Exercise brief:
Each line in the entries below that contains the word "will" counts once. Report how many there are and nothing more.
--- Study material Enclosed Below ---
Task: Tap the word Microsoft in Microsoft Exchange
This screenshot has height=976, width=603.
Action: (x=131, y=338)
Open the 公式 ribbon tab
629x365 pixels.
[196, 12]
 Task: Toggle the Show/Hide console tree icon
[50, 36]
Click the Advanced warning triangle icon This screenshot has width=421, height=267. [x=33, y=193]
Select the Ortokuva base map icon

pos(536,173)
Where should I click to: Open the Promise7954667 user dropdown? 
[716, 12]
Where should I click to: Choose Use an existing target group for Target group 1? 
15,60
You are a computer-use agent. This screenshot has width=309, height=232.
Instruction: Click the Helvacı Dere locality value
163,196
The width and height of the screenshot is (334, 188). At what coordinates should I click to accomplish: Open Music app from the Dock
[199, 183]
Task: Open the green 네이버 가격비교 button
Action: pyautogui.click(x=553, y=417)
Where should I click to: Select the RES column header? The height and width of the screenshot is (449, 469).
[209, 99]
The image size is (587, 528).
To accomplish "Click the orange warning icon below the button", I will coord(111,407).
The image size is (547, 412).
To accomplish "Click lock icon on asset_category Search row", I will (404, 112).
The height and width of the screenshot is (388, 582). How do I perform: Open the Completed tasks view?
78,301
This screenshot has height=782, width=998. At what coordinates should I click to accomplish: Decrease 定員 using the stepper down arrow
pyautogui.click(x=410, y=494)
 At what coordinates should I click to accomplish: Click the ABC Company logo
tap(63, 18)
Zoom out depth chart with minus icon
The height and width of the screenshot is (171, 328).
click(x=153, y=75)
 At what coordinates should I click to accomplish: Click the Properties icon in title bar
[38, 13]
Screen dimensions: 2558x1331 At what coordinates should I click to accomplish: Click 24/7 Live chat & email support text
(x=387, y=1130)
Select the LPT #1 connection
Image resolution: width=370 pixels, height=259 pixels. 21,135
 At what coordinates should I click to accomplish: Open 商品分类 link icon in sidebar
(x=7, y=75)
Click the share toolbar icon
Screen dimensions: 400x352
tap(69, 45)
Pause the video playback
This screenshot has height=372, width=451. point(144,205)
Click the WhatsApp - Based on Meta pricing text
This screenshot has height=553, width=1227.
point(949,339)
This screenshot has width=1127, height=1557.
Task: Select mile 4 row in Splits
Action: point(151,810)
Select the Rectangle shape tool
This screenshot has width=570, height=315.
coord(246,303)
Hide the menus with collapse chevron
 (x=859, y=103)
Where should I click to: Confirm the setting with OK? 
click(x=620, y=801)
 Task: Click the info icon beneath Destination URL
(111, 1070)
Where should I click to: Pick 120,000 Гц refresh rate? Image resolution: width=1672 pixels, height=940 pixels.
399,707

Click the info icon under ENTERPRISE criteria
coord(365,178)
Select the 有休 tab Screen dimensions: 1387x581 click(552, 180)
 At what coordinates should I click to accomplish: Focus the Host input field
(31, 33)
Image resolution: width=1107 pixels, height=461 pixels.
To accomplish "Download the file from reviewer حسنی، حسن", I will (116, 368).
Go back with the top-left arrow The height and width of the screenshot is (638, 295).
--- End of Enclosed Study material ---
Answer to this task:
3